- Born: 1950 (age 75–76) Parker, Arizona
- Citizenship: American
- Occupations: fiber artist, fashion designer, quilt maker
- Years active: 1971–present

= Margaret Wood (fashion designer) =

Navajo/Seminole fiber artist (born 1950)

Margaret Wood (born 1950) is a Navajo-Seminole fiber artist, fashion designer, and quilt maker. Though she began her career as a teacher and librarian, Wood switched to fiber arts to allow her to express her creativity. She published Native American Fashion: Modern Adaptations of Traditional Designs, which for four decades was the only book focused on traditional native clothing and how it was modified in contemporary design. From 1990, Wood primarily became a quilter, displaying her works at numerous featured exhibitions throughout the United States, including such venues as the American Craft Museum in Manhattan; the Heard Museum of Phoenix, Arizona; the Riverside Metropolitan Museum of Riverside, California and the Wheelwright Museum of the American Indian of Santa Fe, New Mexico, among many others.

==Early life==
Margaret Wood was born in 1950 in Parker, Arizona to Helen Mae (née Watchman) and Charlie Wood. Her mother was a Navajo and her father was Oklahoma Seminole. Her mother was raised at Fort Defiance on the Navajo Nation, and became a teacher in Poston and later in Tuba City. Her father grew up in Oklahoma as part of the Seminole Nation of Oklahoma and was a carpenter. She learned to sew from her mother when she was about nine years old.Completing her secondary schooling, Wood attended Arizona State University on a full scholarship from the Navajo Nation. She graduated with a bachelor's degree in education in 1971. She obtained a master's degree in library science from the University of Denver in 1973.

==Career==
Wood began her career as a teacher immediately upon earning her degree, but after a year continued with graduate studies at the University of Denver. She earned a master's degree in library science with a thesis A Survey of Library Services Available to Navajo People on the Navajo Reservation in 1973 and that year began working as the librarian of the Navajo Community College in Tsaile, Arizona. She then worked Phoenix Public Library for two years, married, and began writing Native American Fashion: Modern Adaptations of Traditional Designs.

Her book offered information on traditional garments and gave examples for how those could be refashioned as contemporary designs, using photographs of traditional dress and drawings illustrating the modifications. The book was organized into geographic regions and she included a broad sampling of styles. She also explored how contemporary fashion could be modified to reflect the current trend to celebrate Native pride.

In 1978 after five years of working as a librarian, Wood decided to change direction and focus her attention on fiber arts and finding a publisher for her book.
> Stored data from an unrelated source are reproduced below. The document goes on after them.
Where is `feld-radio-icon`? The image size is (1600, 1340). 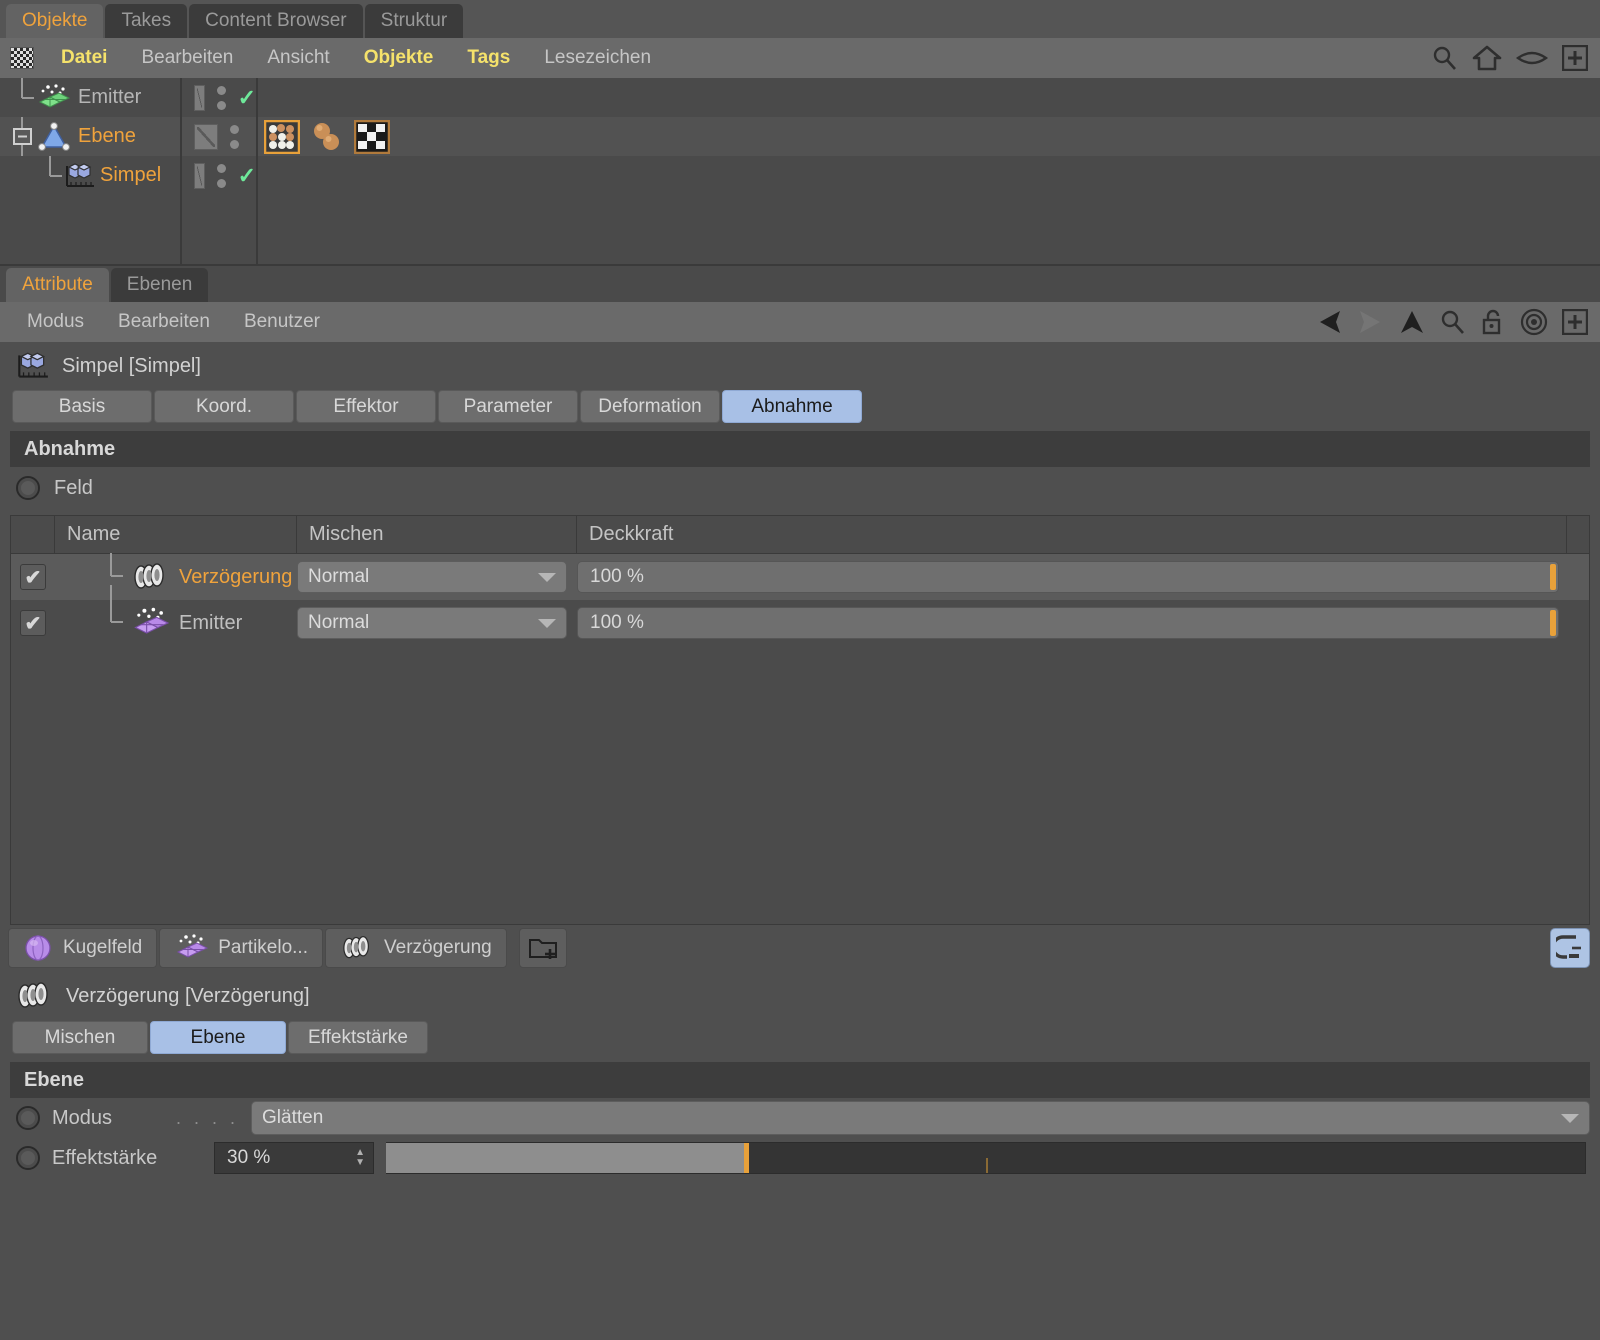 feld-radio-icon is located at coordinates (28, 488).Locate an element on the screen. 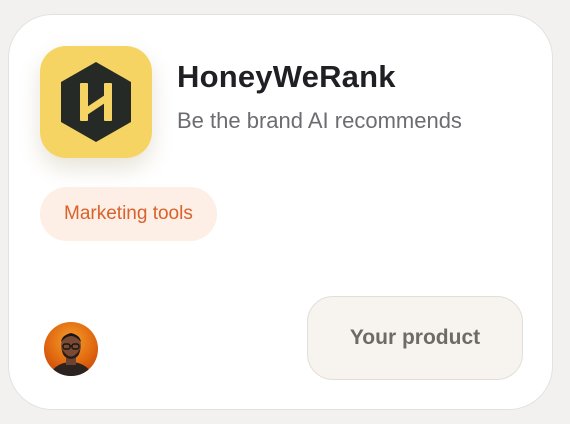  maker-avatar is located at coordinates (71, 349).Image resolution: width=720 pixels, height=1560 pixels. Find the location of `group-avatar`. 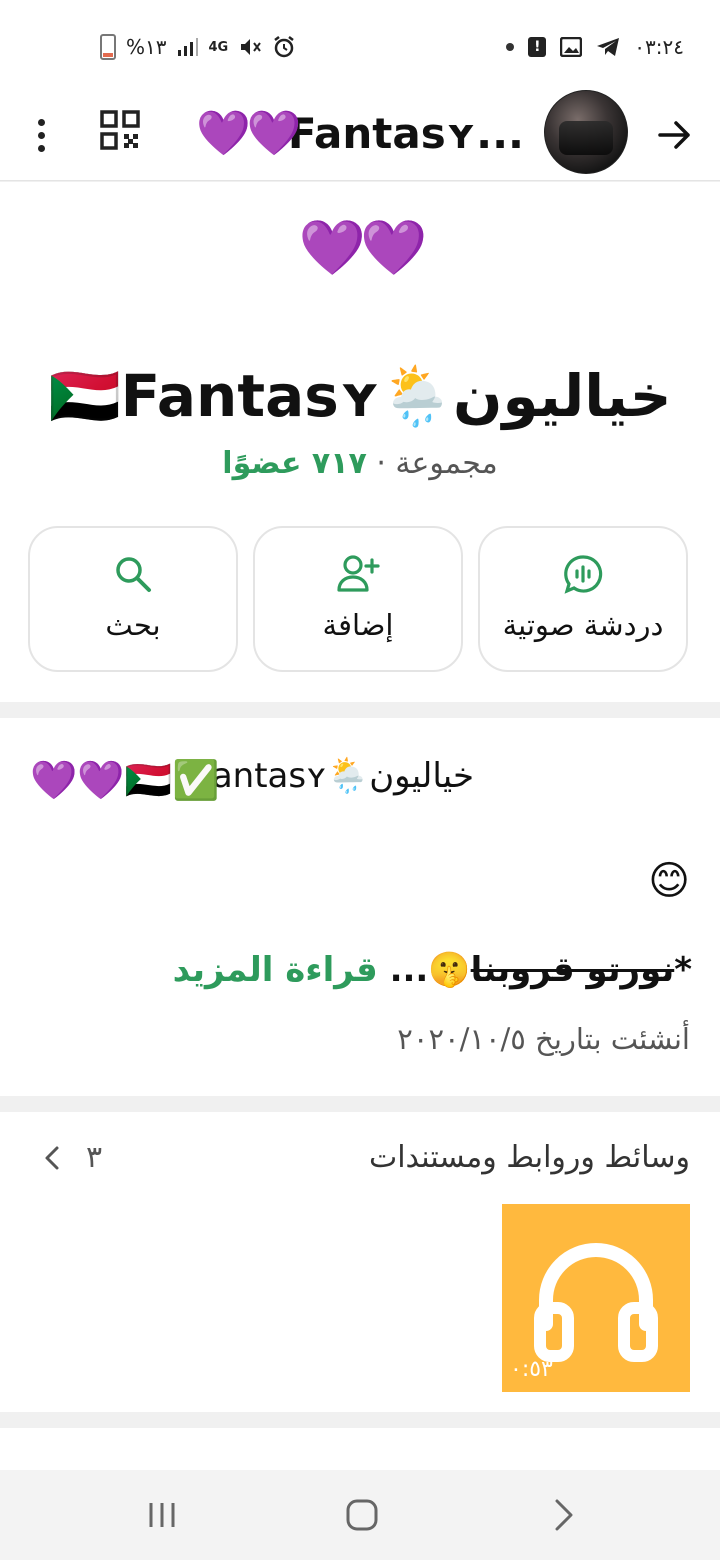

group-avatar is located at coordinates (586, 132).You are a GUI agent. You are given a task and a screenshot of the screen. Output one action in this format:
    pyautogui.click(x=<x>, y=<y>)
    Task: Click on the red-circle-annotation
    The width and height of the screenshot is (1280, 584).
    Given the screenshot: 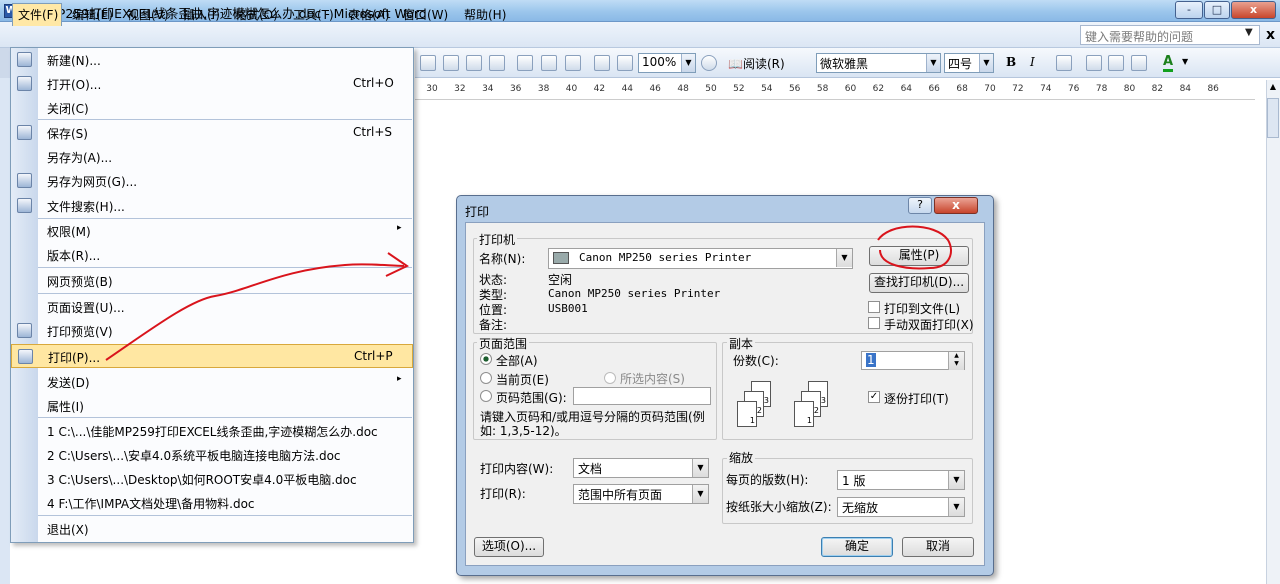 What is the action you would take?
    pyautogui.click(x=914, y=248)
    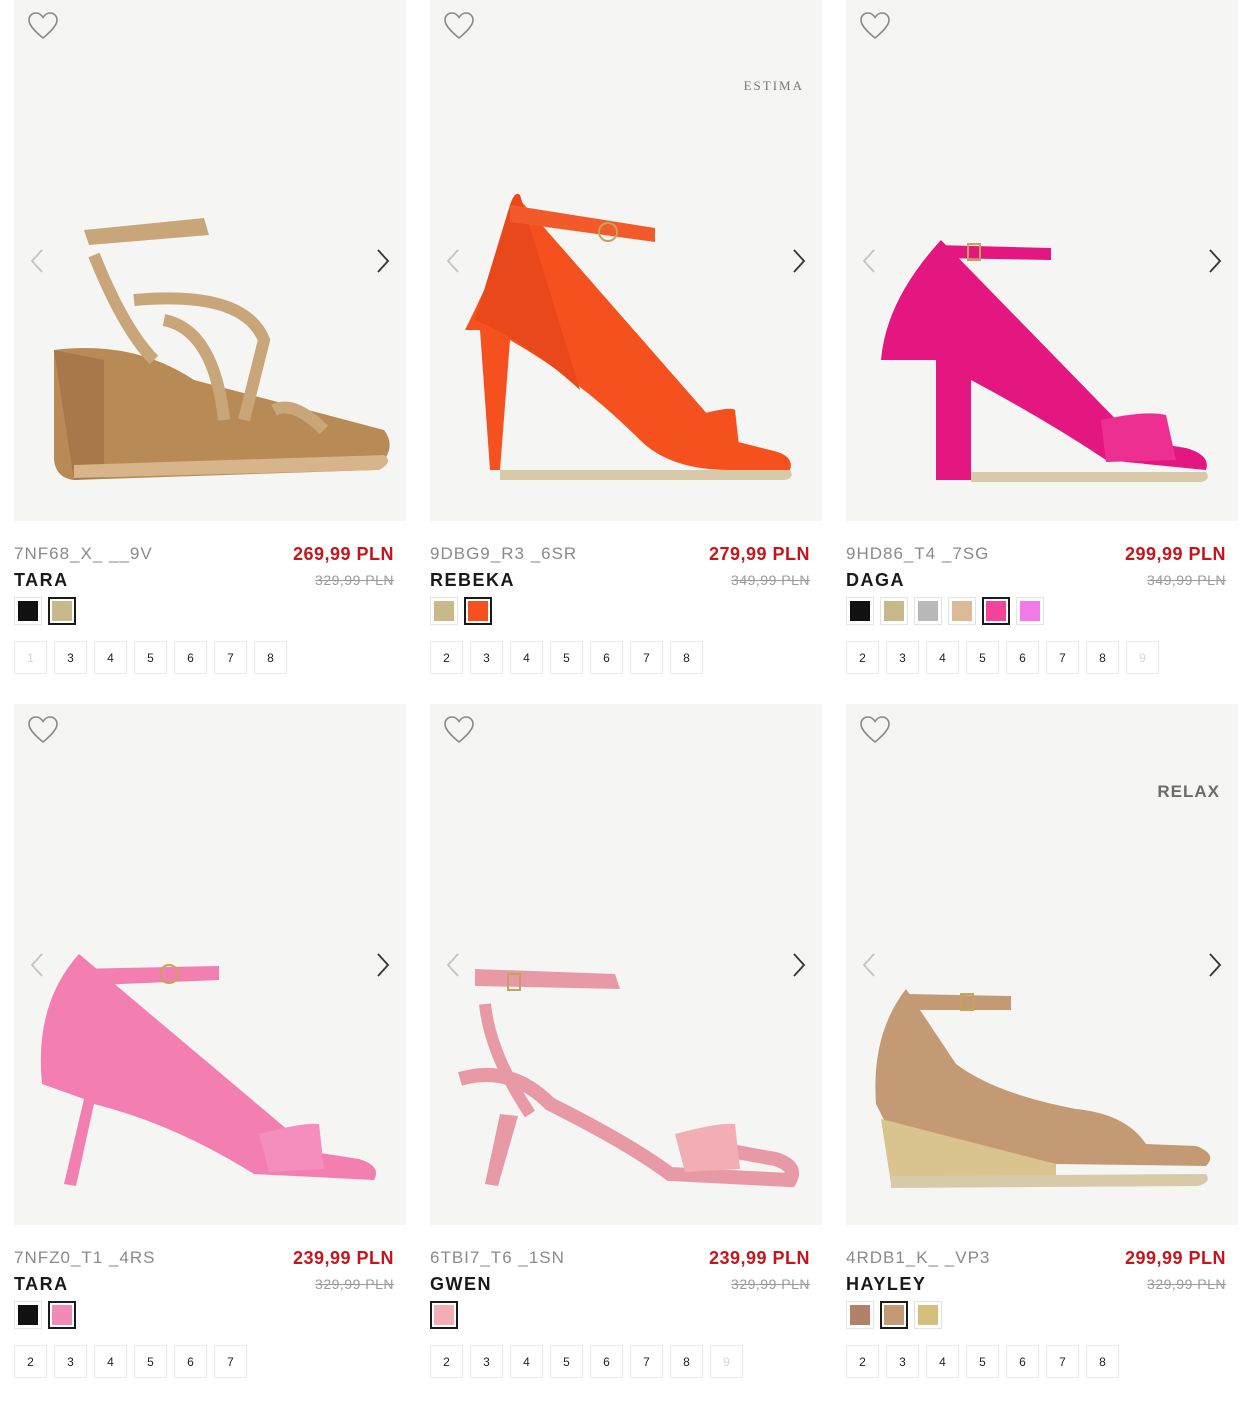 Image resolution: width=1250 pixels, height=1408 pixels. Describe the element at coordinates (626, 260) in the screenshot. I see `product-image-area: ESTIMA` at that location.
She decided to remain at home, when her son was born in 1979 and began sewing. The book, Native American Fashion, was finally published in 1981 and for over four decades was the only work to focus exclusively on contemporary Native American fashion. That same year, she launched Native American Fashions, Inc. and spent the next decade focused on fashion. She participated in numerous fashion shows and exhibitions that highlighted her work,.

In 1984, while attending the Annual Heard show, Wood was uninspired by the quilts entered and decided to try to design one. She entered her first attempt in the 1985 show, earning an honorable mention. She began studying the art of quiltmaking, including the fabrics to use and various techniques, like applique, mola and trapunto. Until 1990, Wood considered herself to be a fashion designer who quilted, but that year, she began to focus on quilting, as it allowed her more freedom for creative expression.

Wood often works in series. Her first designs were geometric patterns found of basketry, beadwork, and in Navajo weaving. She later expanded her work to include more personal stories, interpreting the difficulty experienced by Native Americans of having to live in two cultures and biographical works focused on her family members. The quilts she designed for her father and mother, featured maze designs and different iconography to represent significant moments in each of their histories as they journeyed through their lives. Some of her groups, like The Bag Series are more like fabric sculptures. This series focused on various types of containers used by Native Americans and featured bags of varying sizes.

Wood's work has been widely exhibited in various museums. She has been an invited participant to Expressions of Spirit: Contemporary American Indian Art at the Wheelwright (1995); Native American Quilts from the Southwest: Tradition, Creativity, and Inspiration at the Institute of American Indian Arts (1998–1999); Head, Heart and Hands: Native American Craft Traditions in a Contemporary World at the Kentucky Museum of Art and Craft of Louisville and the Museum of Art in DeLand, Florida (1998); Changing Hands: Art without Reservation at the American Craft Museum in Manhattan (2002) and the New Mexico Museum of Art in Santa Fe (2003); Native Quilters of the Southwest at the Navajo Nation Museum (2005); and Quilt Stories at the Riverside Metropolitan Museum of Riverside, California (2008–2009), among many others.